* [DATA UNDER STUDY]
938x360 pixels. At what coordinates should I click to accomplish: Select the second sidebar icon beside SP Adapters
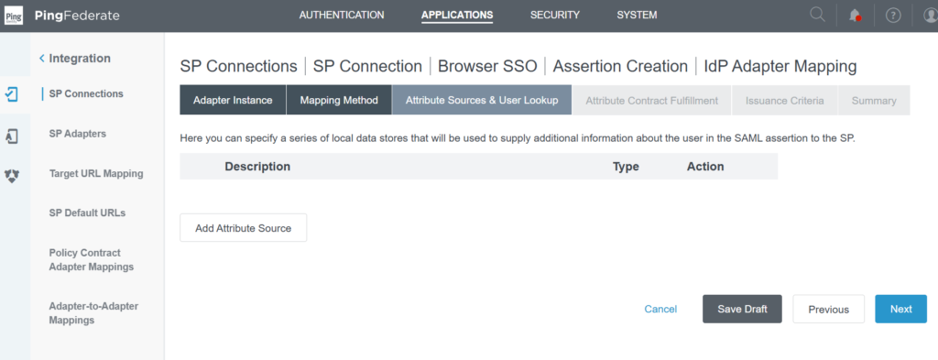point(11,136)
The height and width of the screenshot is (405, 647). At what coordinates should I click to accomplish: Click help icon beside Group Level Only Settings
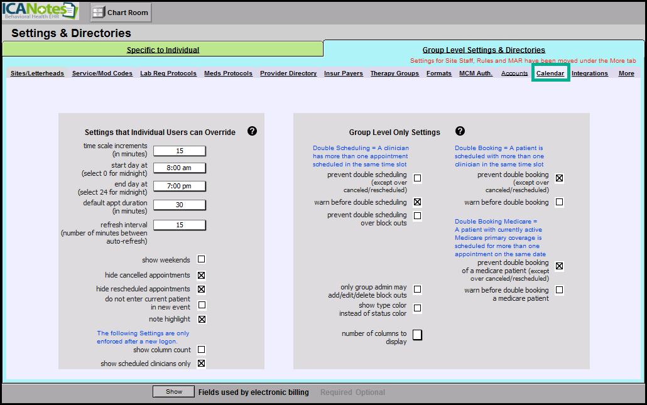(460, 131)

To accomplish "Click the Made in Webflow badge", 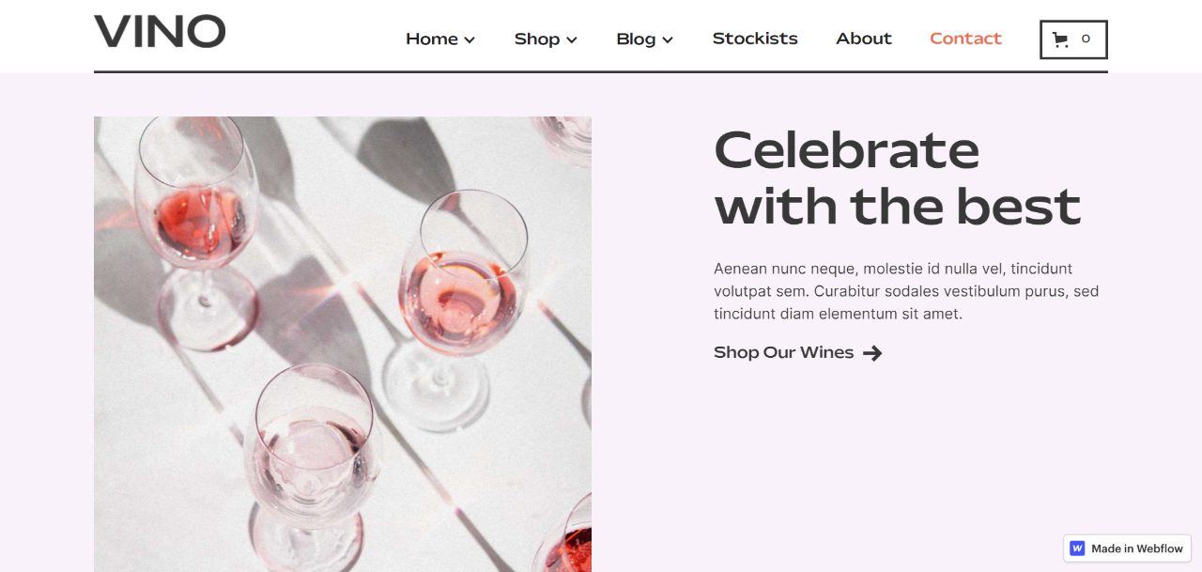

* [WHAT YOU SHOULD DO] Please keep the pictures out and reproduce the records above exactly.

* [REPLY TO THE EXERCISE]
938x360 pixels. At what coordinates should I click to accomplish: Select the second sidebar icon beside SP Adapters
point(11,136)
The height and width of the screenshot is (405, 647). At what coordinates should I click to accomplish: Click help icon beside Group Level Only Settings
(460, 131)

To accomplish "Click the Made in Webflow badge", 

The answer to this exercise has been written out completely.